Re: Queer affirming therapist

Unread post by Raffles »

Thanks for the resources! It explained a lot, and the recent article with Kimberly Dark had a lot of things that I needed to hear/read.

I've got a few more questions now that I'm thinking through more specifics and doing my research.

The first is related to something already mentioned. I've noticed that intake forms often have really personal questions, so of which I'm just not willing to answer the first time I meet someone. However, will this result in a refusal of treatment? Like will a therapist refuse to take me on as a patient because I won't answer some of the questions? For example, my family, gender, and coping strategies aren't something I think I could share right off the bat. In the past, I've sort of just lied about my answers, but they were short term situations and I don't want to do that if there's a possibility that I will work with a therapist for a longer duration of time.

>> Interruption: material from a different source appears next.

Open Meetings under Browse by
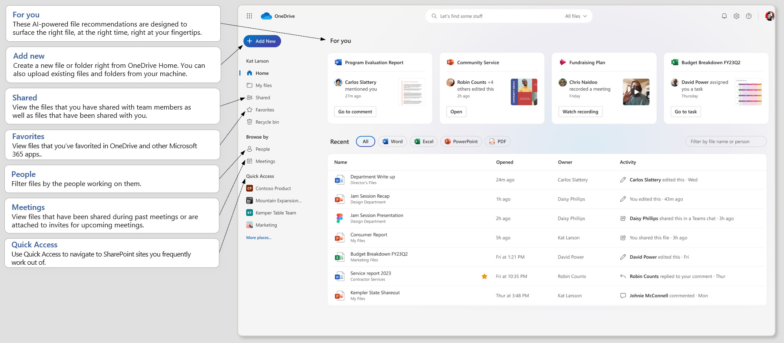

Related to that, I've struggled with the concept of an emergency contact. When I start, it will probably be after I get a job, and that will likely be in a new place where I don't know anyone. Even if it were close to where I live currently/have lived previously, there really isn't anyone that I'd feel comfortable asking to be my emergency contact for a mental health crisis. Does anyone have any suggestions about how to handle that? I don't want that to be a barrier to treatment either.
Sam W
scarleteen staff/volunteer
Posts: 8055
Joined: Mon Jul 28, 2014 9:06 am
Age: 31
Awesomeness Quotient: I raise carnivorous plants
Primary language: english
Preferred pronouns: she/her
Sexual identity and orientation: queer
Location: Desert

Re: Queer affirming therapist

Unread post by Sam W »

Hi Raffles,

I'm glad my answers and Kimberly's interview were helpful!

With the intake forms, it should be fine to answer with some variation of "this is a loaded topic for me and I need time to be able to talk about it." That shouldn't disqualify you from treatment, and honestly it's still gives the therapist the information they're looking for, which is that there are issues attached to those topics that are tied, in some way, to why you're seeking support.

I might bring up the emergency contact thing with the therapist when you start seeing them (you could just list "none" on the form). It shouldn't be a barrier to treatment, since most therapists are aware that not everyone will have the social circle or family where they're safe and able to assign someone that role. But the two of you can also brainstorm if there's an option that fits what they need that information for that you're comfortable having listed.